Барон неторопливо закуривал трубку, демонстративно быстро теряя интерес к беседе и возвращаясь на свое обычное тронное место на открытой веранде.
- Разве мой подарок плох? Разве это не подарок серьезного человека? – с гневным недоумением спросил Лаутар, догоняя Барона.
- Что ты! Подарок хорош! – сказал Барон и дружески приобнял Лаутара за плечо. – Но разве ты не украл эту машину?
- Украл! – сказал Лаутар с вызовом. – С каких это пор ты считаешь воровство позором?
- Что ты! – сказал Барон. – Никакого позора. Украсть такого коня может только настоящий цыган. Серьезный человек. Такой конь не даст украсть себя какому-то мальчишке. Верно?
- Верно, - растерянно подтвердил Лаутар. – И что?
- И всё, – сказал Барон радостно. – Теперь я всем буду говорить, что ты – самый серьезный цыган, который только был в моем доме. Клянусь, я так буду говорить.
- Я пришел не за этим, – сказал Лаутар тихо и угрожающе.
- А зачем? – спросил Барон простодушно.
- Я пришел сватать твою дочь.
- Ану? – спросил Барон так, как будто услышал самую невероятную новость.
- Ты что?! – Лаутар вскипел.
- Я - что? – не понял Барон. – Или ты – что? Ты же серьезный цыган. Ты это доказал. Разве серьезный человек придет сватать дочь серьезного человека вот так – без сватов?! Позор! Какой позор я переживаю от тебя! И за что!
- А, сваты! – облегченно вздохнул Лаутар и рассмеялся. – Ну, если дело за этим! Сейчас же приведу!
- Кого ты собрался приводить в мой дом? – спросил Барон сурово. – Своих лаутаров, из грязной кришмы?
Лаутар недоуменно смотрел на Барона.
- Ты забыл, кто я? – спросил Барон, вставая из кресла. – Я – отец всех цыган Бессарабии, до самого Измаила! Ко мне приезжают такие люди, что ты бы ослеп от бриллиантов на их пальцах. И ты хочешь сватать мою дочь, мою лучшую дочь – со своими оборванцами?!
- Но у меня нет других сватов, - сказал Лаутар, голос его дрогнул, земля уходила из-под его ног.

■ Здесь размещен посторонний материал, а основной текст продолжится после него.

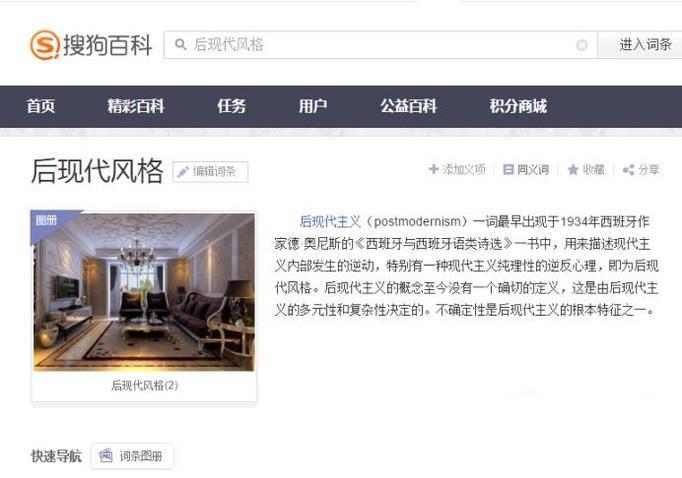Open the 公益百科 navigation item
Screen dimensions: 682x478
click(x=408, y=106)
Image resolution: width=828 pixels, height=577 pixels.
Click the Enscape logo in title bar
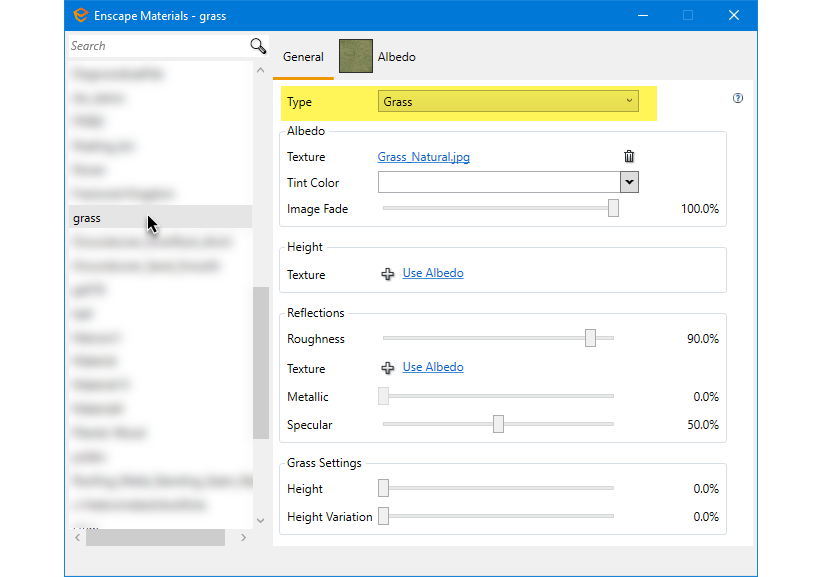pyautogui.click(x=80, y=16)
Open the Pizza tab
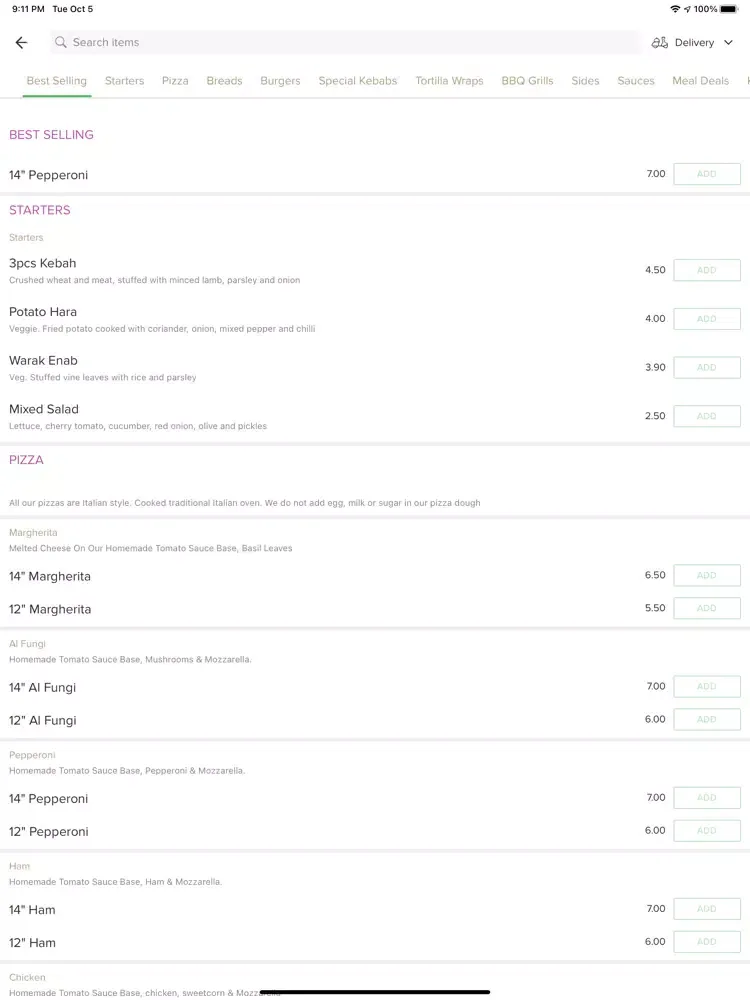The height and width of the screenshot is (1000, 750). (x=175, y=81)
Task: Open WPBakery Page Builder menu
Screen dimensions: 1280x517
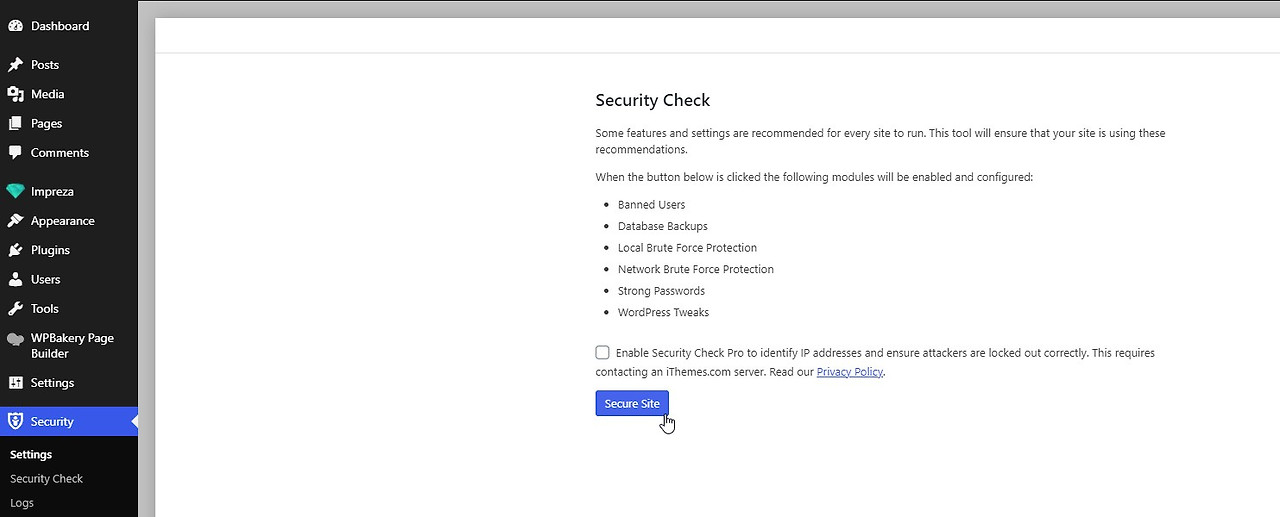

- Мне жаль тебя, - сказал Барон. – У тебя есть огонь в сердце, ты любишь Анну, а как ее не любить? Но посмотри на себя. Сватов у тебя нет. Ничего у тебя нет. Ну какой ты жених для дочери Барона? Ну как я могу? – голос Барона стал ласковым. – Погубить меня хочешь? Чтобы смеялись надо мной все цыгане до самого Измаила? Пришел Лаутар из кришмы, привел друзей-оборванцев, ни у кого за душой нет дома, нету даже пиджака, и стал сватать дочь Барона. Нет уж, я получил это ярмо, – Барон резким движением раздвинул ворот рубашки на шее, так что стал виден толстый кривой шрам, - не для того, чтобы надо мной смеялась Бессарабия! Ну так вот что, жеребенок! Я расскажу тебе закон, если ты не знаешь. Если ты жених дочери Барона, твой сват должен быть барон!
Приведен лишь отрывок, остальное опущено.